2008-10-18
I've tired of the ugly and long URLs for this site, so I rewrote it - again - to use shorter clean URLs. Yes changing URLs is a pain, it breaks bookmarks, search indices, etc. However I've made the old URLs backwards compatible with the new ones, issuing 301 redirects if one attempts to access the old version. The ancient 404 handler is still in place to handle the really legacy flat-HTML site pages that once lived here. Hopefully this with smooth most of the broken-link hell this kind of change usually causes end-users.
The RSS feeds are probably broken though - sorry about that, please re-subscribe.
This URL change was motivated by another change, a new calculator engine being developed. The internal URL management logic through-out the site was just getting too complicated, so I threw everything out and started again.
The calculator engine is completely new.
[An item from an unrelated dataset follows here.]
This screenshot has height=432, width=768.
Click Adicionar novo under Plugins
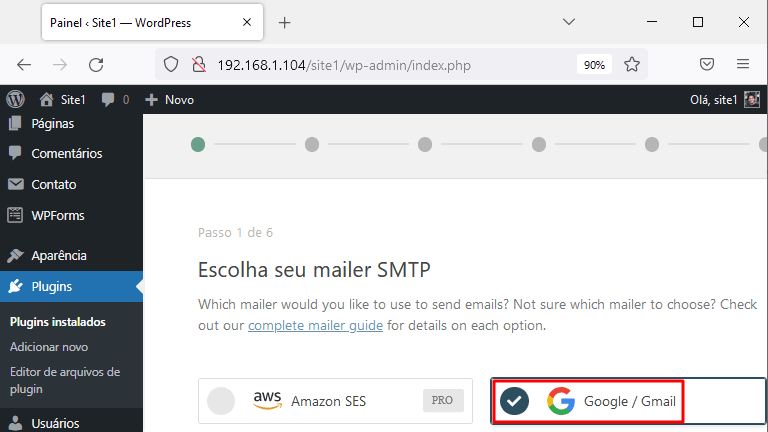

While it doesn't look a whole lot different it is vastly easier to maintain and write new calculators for. Calculators are now defined by a single class which just has to implement an interface with a few functions, most of which are just sourcing metadata about the calculator, and one which does the actual maths.
The big killer feature from an end-user point of view is support for SI prefixes in the input - no more scientific notation hell! For example you can enter 3.3 pico-Farad as "3p3" or "3.3p", similarly 5 MHz as "5M". The input parsing and validation logic is a *huge* step forward from the largely ad-hoc previous calculators. I am going to support positive and negative infinity as valid inputs where it makes sense. Input wise, they can be written as "inf" and "-inf". They should behave consistently across different calculators as I port over more and write new ones, but that means extending the maths in places to support the limiting cases.
I've also made it much easier for myself to implement complex numbers as an input primitive should the need arise.
The old calculators can't be automatically converted into the new scheme, so I'll need to convert them manually. There is over 7000 lines of code in the legacy calculator code base - conversion will take time! The legacy ones will be preserved until their functionality is moved into a modern one, at which point a redirect will be put in place to take the user to the newer implementation.